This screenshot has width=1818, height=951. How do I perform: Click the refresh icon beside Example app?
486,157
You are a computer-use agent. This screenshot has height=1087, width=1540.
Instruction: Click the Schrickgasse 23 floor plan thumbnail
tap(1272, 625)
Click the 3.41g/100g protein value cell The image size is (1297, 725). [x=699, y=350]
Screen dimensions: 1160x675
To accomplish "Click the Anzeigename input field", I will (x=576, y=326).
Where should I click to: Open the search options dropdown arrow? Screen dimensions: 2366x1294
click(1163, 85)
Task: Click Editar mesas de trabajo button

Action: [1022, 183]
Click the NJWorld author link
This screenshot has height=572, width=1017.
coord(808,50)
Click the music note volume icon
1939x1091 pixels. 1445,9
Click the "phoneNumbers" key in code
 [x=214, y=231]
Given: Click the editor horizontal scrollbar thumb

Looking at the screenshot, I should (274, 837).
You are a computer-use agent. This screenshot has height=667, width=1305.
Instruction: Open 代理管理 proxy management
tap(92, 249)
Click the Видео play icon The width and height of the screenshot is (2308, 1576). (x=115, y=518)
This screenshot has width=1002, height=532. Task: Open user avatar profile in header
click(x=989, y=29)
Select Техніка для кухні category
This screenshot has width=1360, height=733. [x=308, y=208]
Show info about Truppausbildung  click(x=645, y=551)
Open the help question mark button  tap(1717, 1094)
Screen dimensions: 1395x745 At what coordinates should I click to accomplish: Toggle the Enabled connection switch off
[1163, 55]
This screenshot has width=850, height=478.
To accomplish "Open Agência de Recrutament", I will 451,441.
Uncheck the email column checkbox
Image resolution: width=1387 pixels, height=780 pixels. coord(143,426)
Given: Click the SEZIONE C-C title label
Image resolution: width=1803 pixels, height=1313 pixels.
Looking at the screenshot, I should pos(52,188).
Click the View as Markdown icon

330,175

----

**To do**
Print all of the data exactly as it stands above.

**Answer to this problem**
This screenshot has width=1818, height=951. How do I perform: Click the refresh icon beside Example app?
486,157
You are a computer-use agent. This screenshot has height=1087, width=1540.
Instruction: Click the Schrickgasse 23 floor plan thumbnail
tap(1272, 625)
Click the 3.41g/100g protein value cell The image size is (1297, 725). [x=699, y=350]
Screen dimensions: 1160x675
To accomplish "Click the Anzeigename input field", I will (x=576, y=326).
Where should I click to: Open the search options dropdown arrow? Screen dimensions: 2366x1294
click(1163, 85)
Task: Click Editar mesas de trabajo button

Action: [1022, 183]
Click the NJWorld author link
This screenshot has height=572, width=1017.
coord(808,50)
Click the music note volume icon
1939x1091 pixels. 1445,9
Click the "phoneNumbers" key in code
 [x=214, y=231]
Given: Click the editor horizontal scrollbar thumb

Looking at the screenshot, I should (274, 837).
You are a computer-use agent. This screenshot has height=667, width=1305.
Instruction: Open 代理管理 proxy management
tap(92, 249)
Click the Видео play icon The width and height of the screenshot is (2308, 1576). (x=115, y=518)
This screenshot has width=1002, height=532. Task: Open user avatar profile in header
click(x=989, y=29)
Select Техніка для кухні category
This screenshot has width=1360, height=733. [x=308, y=208]
Show info about Truppausbildung  click(x=645, y=551)
Open the help question mark button  tap(1717, 1094)
Screen dimensions: 1395x745 At what coordinates should I click to accomplish: Toggle the Enabled connection switch off
[1163, 55]
This screenshot has width=850, height=478.
To accomplish "Open Agência de Recrutament", I will 451,441.
Uncheck the email column checkbox
Image resolution: width=1387 pixels, height=780 pixels. coord(143,426)
Given: Click the SEZIONE C-C title label
Image resolution: width=1803 pixels, height=1313 pixels.
Looking at the screenshot, I should pos(52,188).
Click the View as Markdown icon

330,175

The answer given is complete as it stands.